Let $\Phi$ be a k-CNF and $\Phi_{min}$ be a minimal CNF (one that contains smallest amount of literal occurences) that is equal to $\Phi$.
Can $\Phi_{min}$ contain a clause of size $m > k$?
What I have tried:
Let's define the concept of partial assignment: asingnment that has free variables. Example: $x_1 = 0, x_2 = \{0\ ,1\}, x_3 = 1$. Here $x_2$ is a free variable.
If $\Phi$ contains clause $C(p)$, then $\Phi(\overline p) =0$.
Example: $\Phi = (x_1\lor x_2\lor x_3)\land (x_2\lor x_3\lor x_4)$. Here $\Phi(x_1=0,x_2=0,x_3=0)=0$.
Going further, if $\Phi$ is k-CNF, it means that shortest unsatisfied partial assignment has length $l\leq k$.
Also, formula already contains info about all unsatisfied partial assignments.
P.1 and p.2 says, that we don't need to use partial assignment of length $l>k$ to express the formula.
One more statement, $\Phi(p)=0\Rightarrow \Phi(p, x_i)=0$, where $x_i$ is fixed variable that is not in $p$.

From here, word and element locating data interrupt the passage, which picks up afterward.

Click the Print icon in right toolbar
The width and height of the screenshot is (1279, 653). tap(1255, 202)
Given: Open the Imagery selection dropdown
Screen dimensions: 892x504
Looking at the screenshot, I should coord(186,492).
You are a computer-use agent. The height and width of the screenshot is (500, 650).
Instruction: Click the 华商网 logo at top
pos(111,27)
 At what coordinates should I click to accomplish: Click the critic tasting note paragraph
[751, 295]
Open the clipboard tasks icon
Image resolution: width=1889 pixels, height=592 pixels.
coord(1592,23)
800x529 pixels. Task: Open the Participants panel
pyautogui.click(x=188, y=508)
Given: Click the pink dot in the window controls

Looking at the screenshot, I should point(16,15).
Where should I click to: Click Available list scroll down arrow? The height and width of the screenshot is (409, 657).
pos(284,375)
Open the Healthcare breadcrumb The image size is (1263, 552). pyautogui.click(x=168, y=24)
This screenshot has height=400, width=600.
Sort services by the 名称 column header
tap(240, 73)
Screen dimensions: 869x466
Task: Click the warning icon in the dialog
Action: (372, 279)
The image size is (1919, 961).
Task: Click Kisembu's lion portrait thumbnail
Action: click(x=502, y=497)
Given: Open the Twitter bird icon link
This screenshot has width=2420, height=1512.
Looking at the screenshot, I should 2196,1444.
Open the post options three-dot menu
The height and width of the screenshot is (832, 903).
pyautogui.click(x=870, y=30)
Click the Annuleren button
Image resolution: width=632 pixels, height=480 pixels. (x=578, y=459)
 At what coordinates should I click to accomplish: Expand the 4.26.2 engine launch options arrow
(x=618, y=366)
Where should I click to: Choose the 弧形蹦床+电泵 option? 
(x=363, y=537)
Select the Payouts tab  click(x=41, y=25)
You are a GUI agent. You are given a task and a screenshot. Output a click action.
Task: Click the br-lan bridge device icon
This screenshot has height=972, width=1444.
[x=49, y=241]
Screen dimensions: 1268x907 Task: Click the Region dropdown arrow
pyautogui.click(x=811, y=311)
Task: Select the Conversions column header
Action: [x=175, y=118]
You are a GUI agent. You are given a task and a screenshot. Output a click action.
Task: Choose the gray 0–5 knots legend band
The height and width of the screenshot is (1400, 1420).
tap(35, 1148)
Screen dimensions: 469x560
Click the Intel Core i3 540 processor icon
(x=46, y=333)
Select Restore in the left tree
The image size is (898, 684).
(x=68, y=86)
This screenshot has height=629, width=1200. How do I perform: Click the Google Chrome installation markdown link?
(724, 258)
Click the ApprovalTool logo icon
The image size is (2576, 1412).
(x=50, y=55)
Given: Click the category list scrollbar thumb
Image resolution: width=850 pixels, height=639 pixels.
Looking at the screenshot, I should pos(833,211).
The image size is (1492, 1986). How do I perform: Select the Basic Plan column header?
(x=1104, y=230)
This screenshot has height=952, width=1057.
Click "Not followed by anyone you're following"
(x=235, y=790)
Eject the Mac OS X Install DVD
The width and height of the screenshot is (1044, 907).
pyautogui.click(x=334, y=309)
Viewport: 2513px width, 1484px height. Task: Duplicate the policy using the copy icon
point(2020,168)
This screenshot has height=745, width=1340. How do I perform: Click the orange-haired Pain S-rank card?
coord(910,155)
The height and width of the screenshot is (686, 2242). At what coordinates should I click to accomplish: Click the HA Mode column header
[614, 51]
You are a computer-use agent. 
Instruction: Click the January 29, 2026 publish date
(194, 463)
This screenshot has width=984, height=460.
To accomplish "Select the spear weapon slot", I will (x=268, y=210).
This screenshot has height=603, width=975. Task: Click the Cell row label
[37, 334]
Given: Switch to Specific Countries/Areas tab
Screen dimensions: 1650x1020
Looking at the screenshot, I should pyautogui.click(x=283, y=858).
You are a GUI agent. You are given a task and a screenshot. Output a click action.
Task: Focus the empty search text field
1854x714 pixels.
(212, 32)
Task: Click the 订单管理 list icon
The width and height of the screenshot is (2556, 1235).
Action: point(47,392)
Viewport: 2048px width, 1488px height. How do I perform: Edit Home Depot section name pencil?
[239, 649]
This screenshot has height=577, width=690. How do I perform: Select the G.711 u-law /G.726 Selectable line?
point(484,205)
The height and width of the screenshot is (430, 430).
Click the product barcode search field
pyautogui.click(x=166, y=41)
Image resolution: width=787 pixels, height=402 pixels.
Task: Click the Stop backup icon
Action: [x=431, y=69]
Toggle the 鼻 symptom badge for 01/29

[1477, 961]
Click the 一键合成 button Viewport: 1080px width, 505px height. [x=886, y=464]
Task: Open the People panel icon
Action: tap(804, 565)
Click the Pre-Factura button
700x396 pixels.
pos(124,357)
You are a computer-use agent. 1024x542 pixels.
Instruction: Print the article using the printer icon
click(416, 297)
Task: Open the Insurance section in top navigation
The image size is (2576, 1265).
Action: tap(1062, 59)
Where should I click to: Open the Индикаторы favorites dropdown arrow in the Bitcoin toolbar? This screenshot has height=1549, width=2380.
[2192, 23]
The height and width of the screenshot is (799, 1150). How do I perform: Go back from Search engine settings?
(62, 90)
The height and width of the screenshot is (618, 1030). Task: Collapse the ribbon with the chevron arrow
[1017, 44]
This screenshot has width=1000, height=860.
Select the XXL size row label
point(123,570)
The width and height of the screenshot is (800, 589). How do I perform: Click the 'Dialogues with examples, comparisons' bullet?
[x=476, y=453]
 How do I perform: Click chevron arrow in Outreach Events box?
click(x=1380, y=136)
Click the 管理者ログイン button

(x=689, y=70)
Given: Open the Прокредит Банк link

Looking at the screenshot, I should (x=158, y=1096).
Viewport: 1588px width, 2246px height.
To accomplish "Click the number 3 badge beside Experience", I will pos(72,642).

Here is where I got stuck: $\Phi_{min}$ contains smallest amount of shortest inverted partial assignments of formula $\Phi$. Let's say that each of partial assignments $p_1, p_2$ has length $l$, such that $\Phi(p_1) =0, \Phi(p_2)=0$. Can we change them to one longer partial assignment $p$?
Restrictions are following: if you'll change or remove any variable in $p_1$ or $p_2$ (we'll call them $p'_1$ and $p'_2$ respectively), then $\Phi(p'_1) = 1$ and $\Phi(p'_2)=1$.
Intuitively it seems that they can't be combined, but what about logic?